* **Selected extract**
Tue, Oct 21, 2003
Fuselage Cracking a Concern
Though seemingly unrelated to the
two-year-ago crash of Flight 587 over Queens (NY), the question of
structural integrity of large airliners, particularly large
composite structures in such aircraft, has long been an item of
The FAA has issued a new Airworthiness Directive, 2003-21-06,
that covers "certain Airbus Model A330-301, -321, -322, -341, and
-342 airplanes." The problem addressed is, "fatigue cracking of the
rear fuselage, which could result in reduced structural integrity
of the airplane."

* **Source data**

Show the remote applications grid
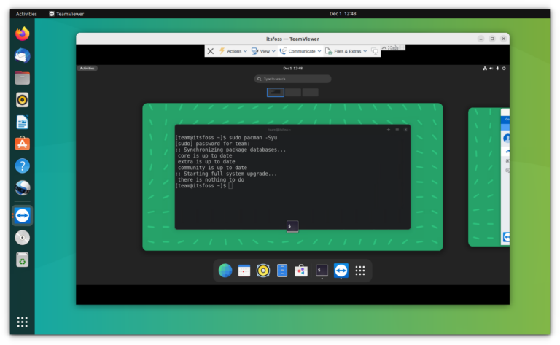Image resolution: width=560 pixels, height=345 pixels. coord(359,271)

* **Written request**
Reproduce the full news item on A330 fuselage cracking, word for word.

* **Written reply**
Tue, Oct 21, 2003
Fuselage Cracking a Concern
Though seemingly unrelated to the
two-year-ago crash of Flight 587 over Queens (NY), the question of
structural integrity of large airliners, particularly large
composite structures in such aircraft, has long been an item of
The FAA has issued a new Airworthiness Directive, 2003-21-06,
that covers "certain Airbus Model A330-301, -321, -322, -341, and
-342 airplanes." The problem addressed is, "fatigue cracking of the
rear fuselage, which could result in reduced structural integrity
of the airplane."